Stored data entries

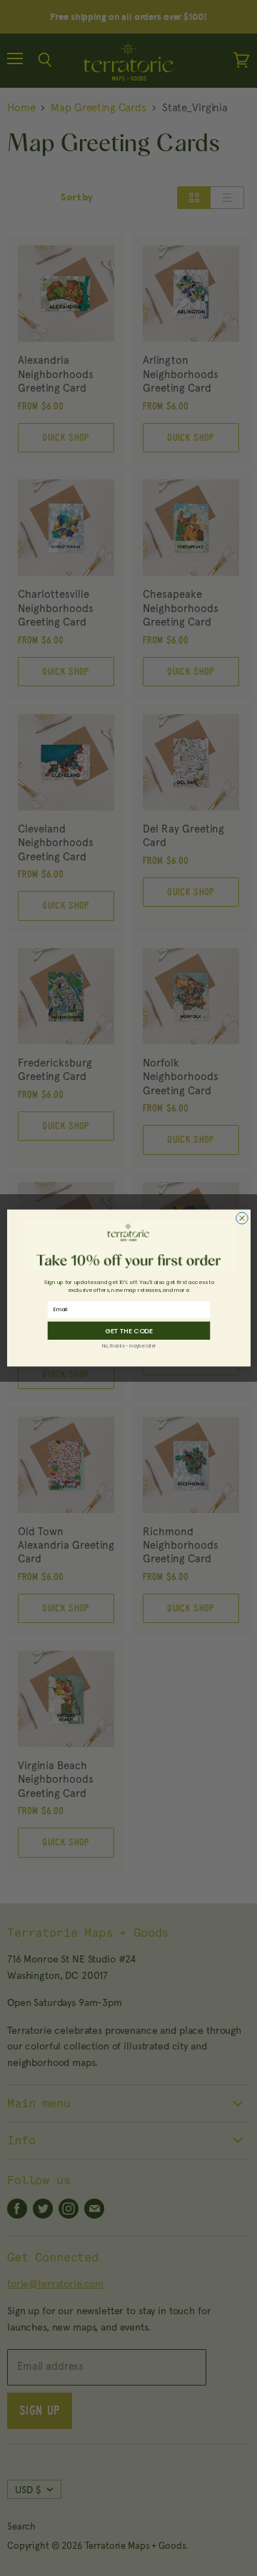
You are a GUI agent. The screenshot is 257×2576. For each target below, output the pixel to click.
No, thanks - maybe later (128, 1346)
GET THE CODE (128, 1330)
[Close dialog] (242, 1218)
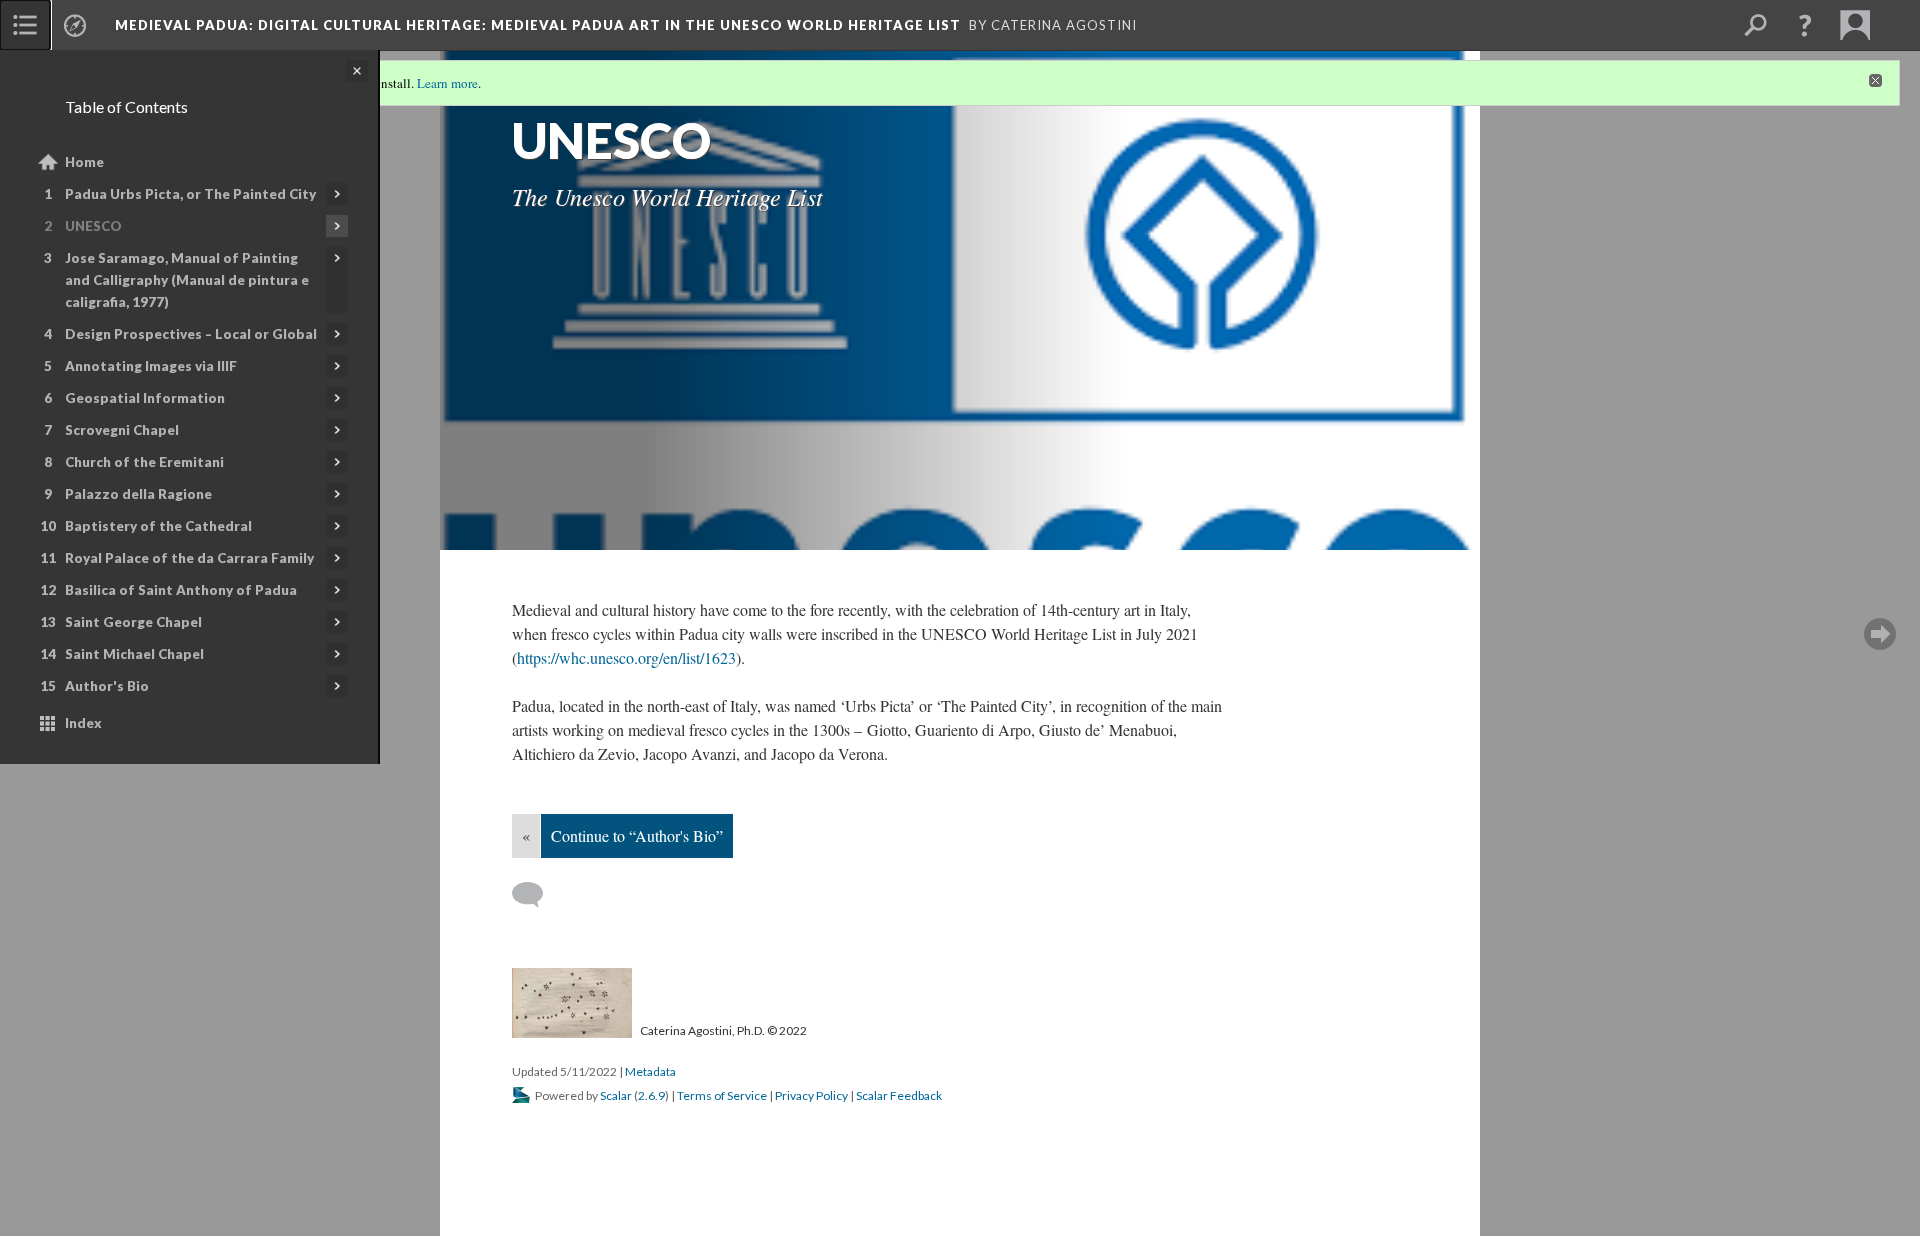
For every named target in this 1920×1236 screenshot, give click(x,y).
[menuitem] (25, 25)
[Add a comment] (536, 895)
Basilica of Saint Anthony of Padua (181, 590)
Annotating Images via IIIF (151, 366)
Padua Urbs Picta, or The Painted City (190, 194)
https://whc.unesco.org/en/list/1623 (626, 657)
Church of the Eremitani (144, 462)
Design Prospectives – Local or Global (191, 334)
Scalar (616, 1095)
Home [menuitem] (84, 162)
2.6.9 (651, 1095)
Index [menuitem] (83, 723)
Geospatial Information (145, 398)
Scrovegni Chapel (122, 430)
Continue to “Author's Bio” (637, 835)
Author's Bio (107, 686)
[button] (1805, 25)
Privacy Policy (811, 1095)
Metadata (650, 1071)
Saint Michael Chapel (134, 654)
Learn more (447, 83)
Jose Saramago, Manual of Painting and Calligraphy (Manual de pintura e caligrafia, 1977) (187, 280)
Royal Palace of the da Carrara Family (189, 558)
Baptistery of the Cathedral (158, 526)
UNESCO (93, 226)
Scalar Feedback (899, 1095)
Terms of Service (722, 1095)
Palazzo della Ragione (138, 494)
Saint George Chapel (133, 622)
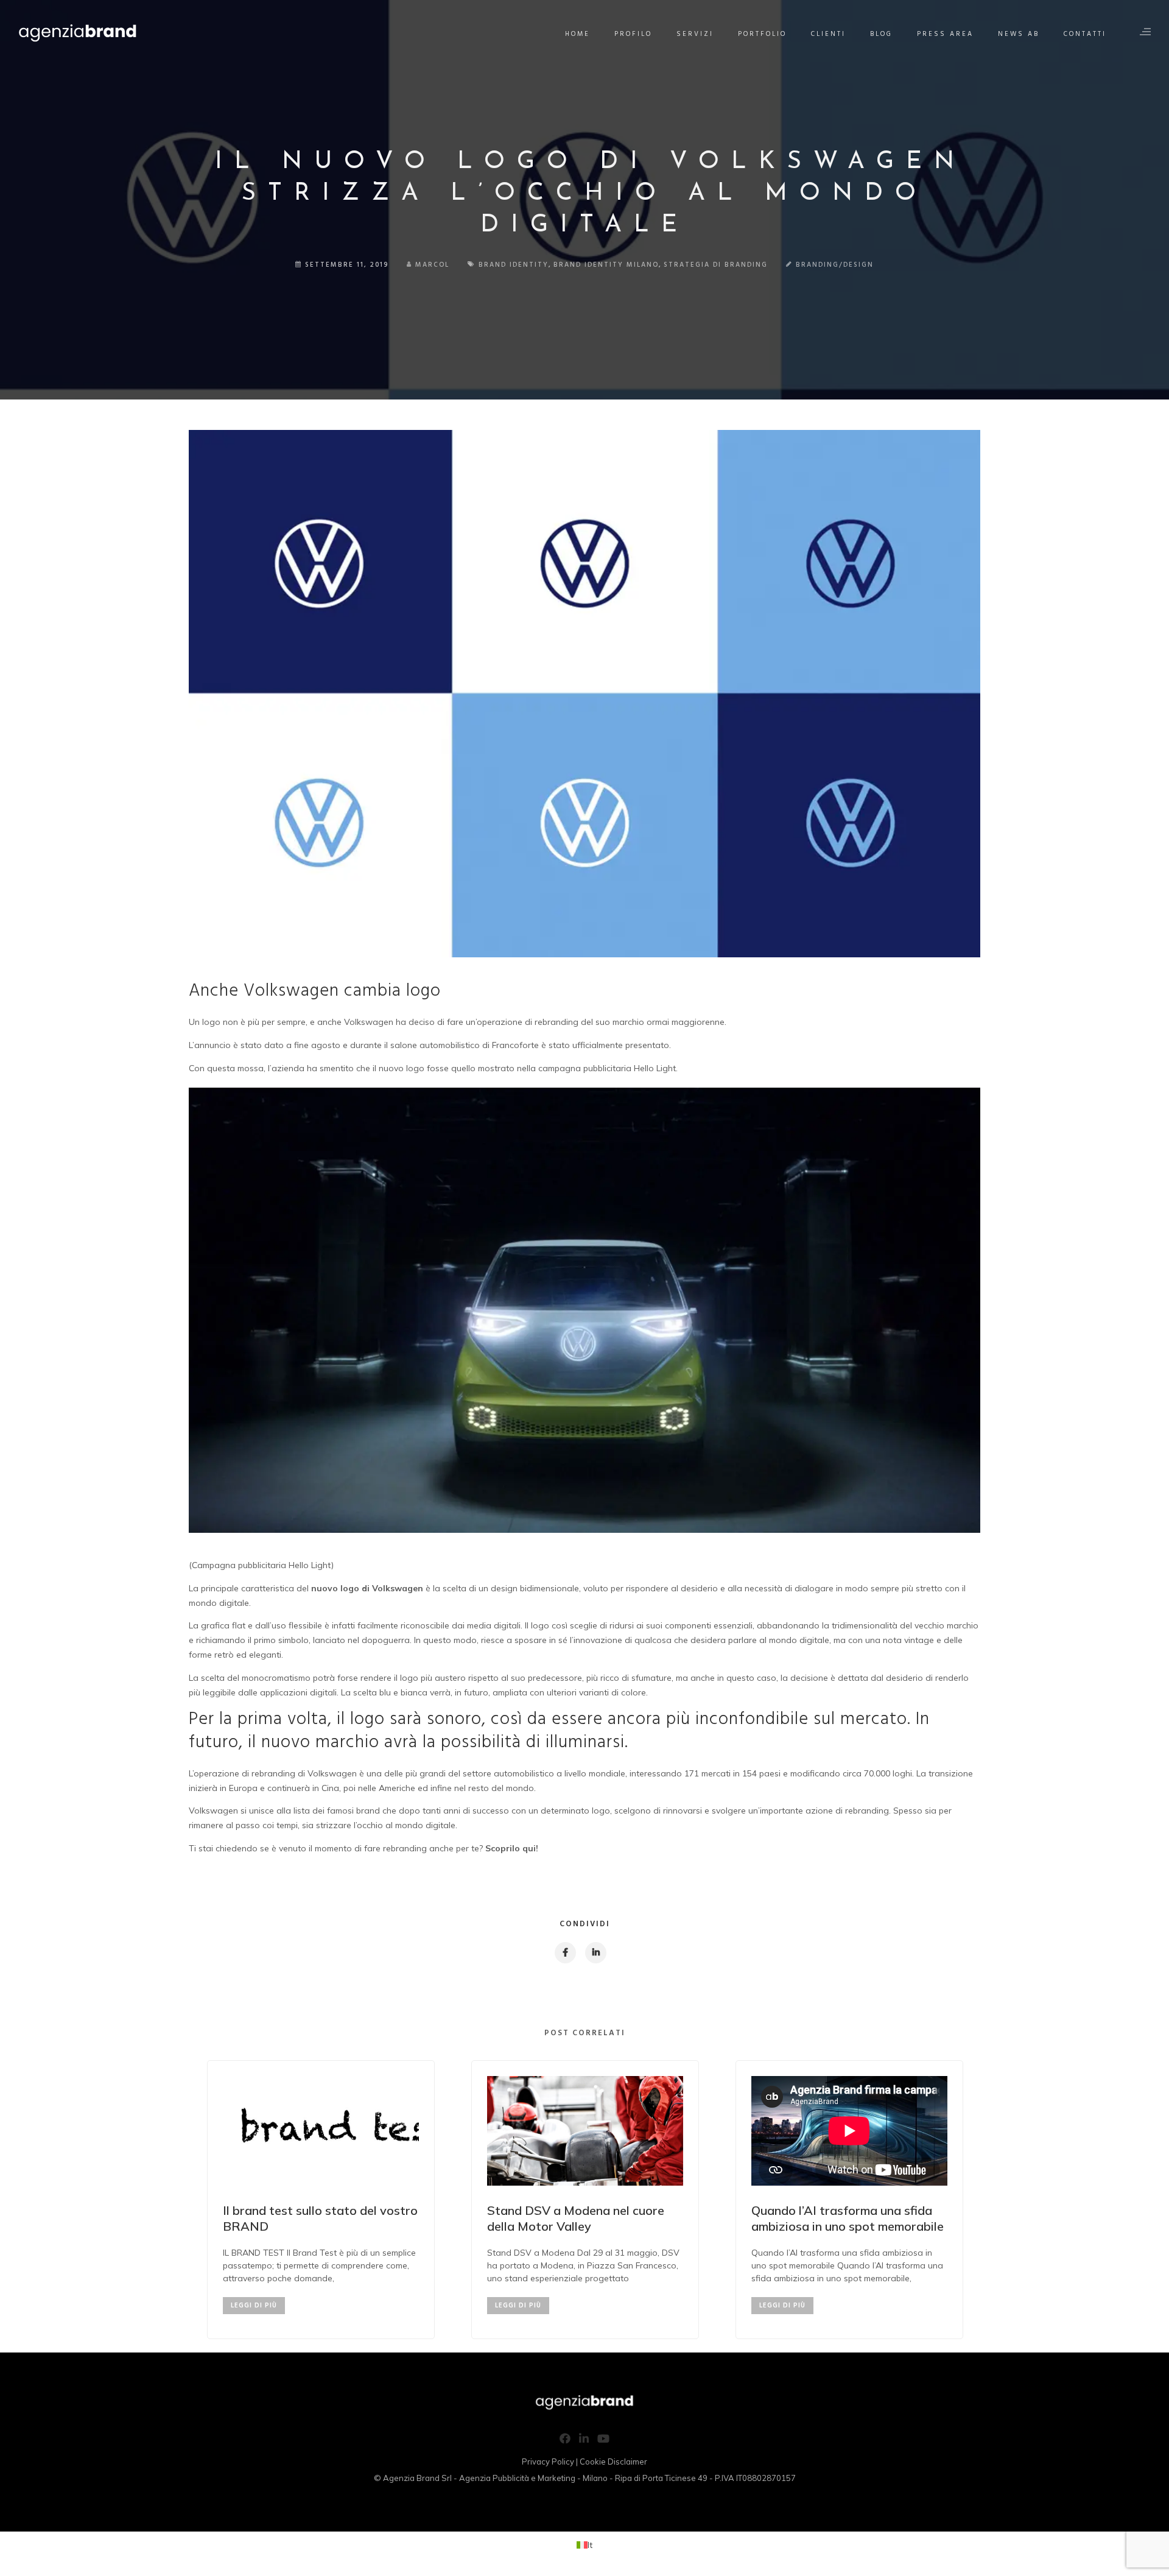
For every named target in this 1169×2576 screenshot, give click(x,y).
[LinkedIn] (584, 2440)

[Task instructions]
Give back exactly the lines from the line with "GET THE CODE (128, 1330)" through the final line of the entries above, and keep pictures out of the copy.

[Solution to this exercise]
GET THE CODE (128, 1330)
[Close dialog] (242, 1218)
For every named target in this 1920×1236 screenshot, give click(x,y).
[menuitem] (25, 25)
[Add a comment] (536, 895)
Basilica of Saint Anthony of Padua (181, 590)
Annotating Images via IIIF (151, 366)
Padua Urbs Picta, or The Painted City (190, 194)
https://whc.unesco.org/en/list/1623 (626, 657)
Church of the Eremitani (144, 462)
Design Prospectives – Local or Global (191, 334)
Scalar (616, 1095)
Home [menuitem] (84, 162)
2.6.9 (651, 1095)
Index [menuitem] (83, 723)
Geospatial Information (145, 398)
Scrovegni Chapel (122, 430)
Continue to “Author's Bio” (637, 835)
Author's Bio (107, 686)
[button] (1805, 25)
Privacy Policy (811, 1095)
Metadata (650, 1071)
Saint Michael Chapel (134, 654)
Learn more (447, 83)
Jose Saramago, Manual of Painting and Calligraphy (Manual de pintura e caligrafia, 1977) (187, 280)
Royal Palace of the da Carrara Family (189, 558)
Baptistery of the Cathedral (158, 526)
UNESCO (93, 226)
Scalar Feedback (899, 1095)
Terms of Service (722, 1095)
Palazzo della Ragione (138, 494)
Saint George Chapel (133, 622)
For every named target in this 1169×2576 screenshot, give click(x,y).
[LinkedIn] (584, 2440)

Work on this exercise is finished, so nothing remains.